- What the task asks:
Which lines of the entries below hold the word "agent"? Report each of them.

- Records for the exercise:
*** Begin section ***
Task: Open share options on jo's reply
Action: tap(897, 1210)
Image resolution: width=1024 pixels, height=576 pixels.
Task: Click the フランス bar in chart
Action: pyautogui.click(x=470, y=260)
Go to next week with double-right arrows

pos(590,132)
*** End section ***
*** Begin section ***
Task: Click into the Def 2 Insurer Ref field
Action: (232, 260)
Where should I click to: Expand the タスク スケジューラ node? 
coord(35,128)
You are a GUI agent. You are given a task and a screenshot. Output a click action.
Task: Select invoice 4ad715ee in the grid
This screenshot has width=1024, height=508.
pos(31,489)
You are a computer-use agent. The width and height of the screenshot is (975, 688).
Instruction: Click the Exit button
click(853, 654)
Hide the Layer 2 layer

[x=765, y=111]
*** End section ***
*** Begin section ***
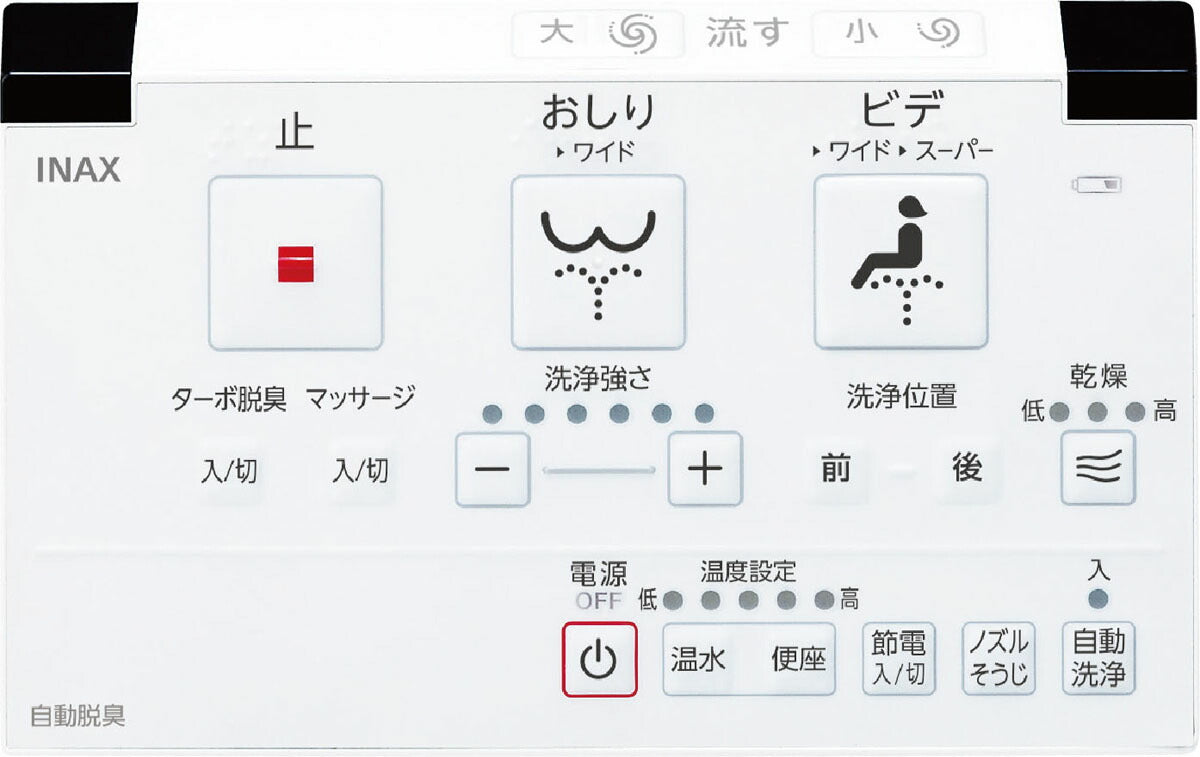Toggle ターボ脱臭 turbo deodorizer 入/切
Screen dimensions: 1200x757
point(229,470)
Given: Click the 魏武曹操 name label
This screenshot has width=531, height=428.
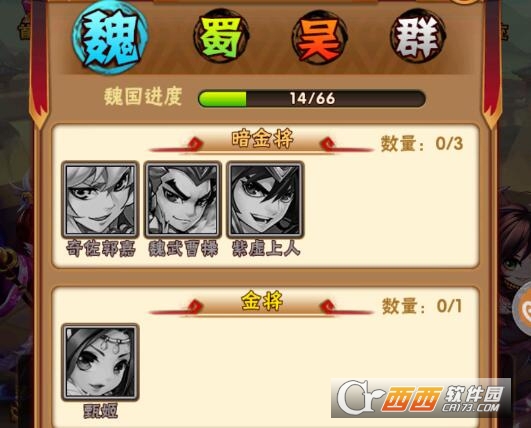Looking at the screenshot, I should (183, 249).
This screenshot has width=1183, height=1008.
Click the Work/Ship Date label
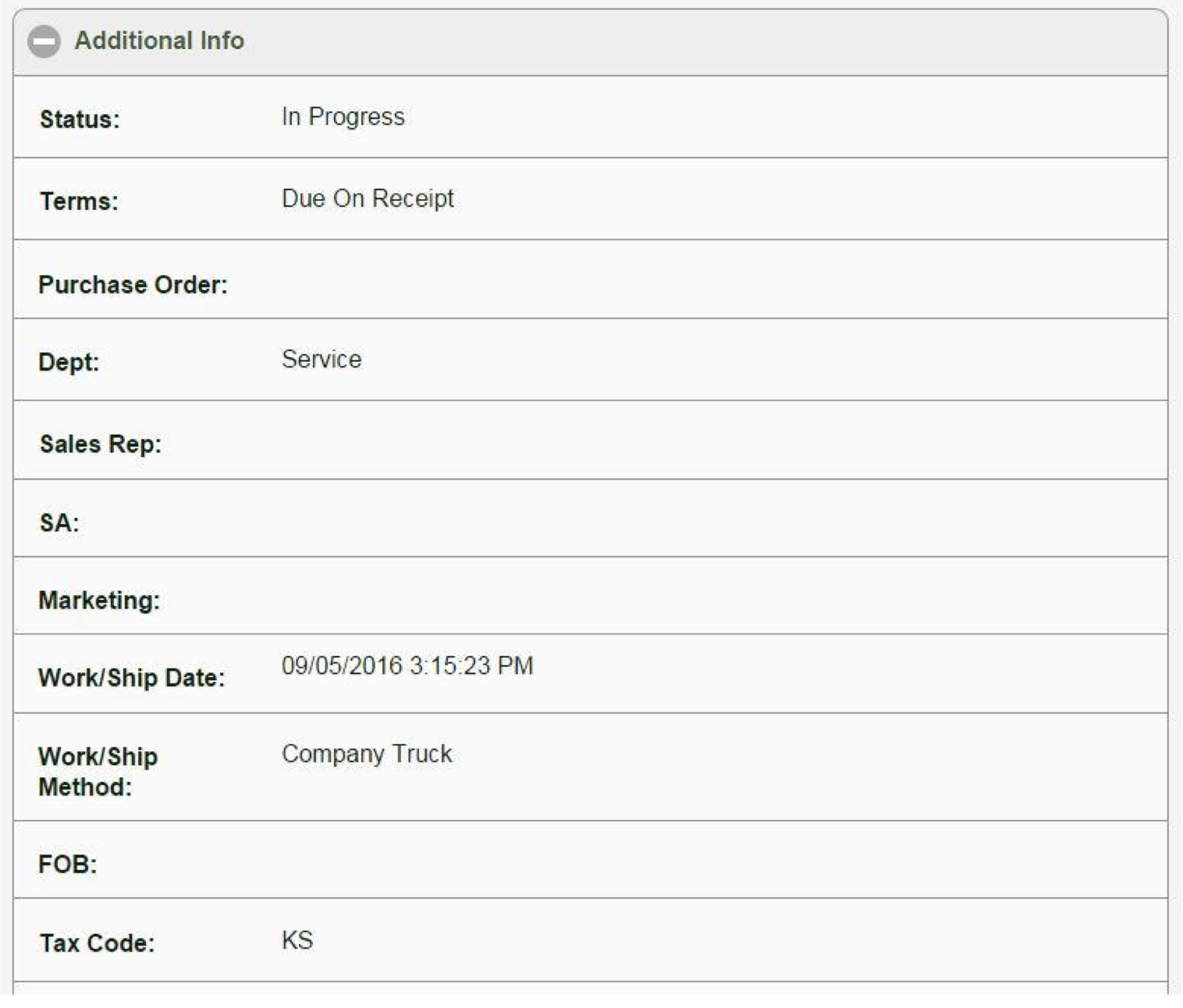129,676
*** End section ***
- Written answer:
You are a GUI agent. You are given a task and a screenshot. Output a click action.
You are a computer-use agent. The width and height of the screenshot is (975, 688).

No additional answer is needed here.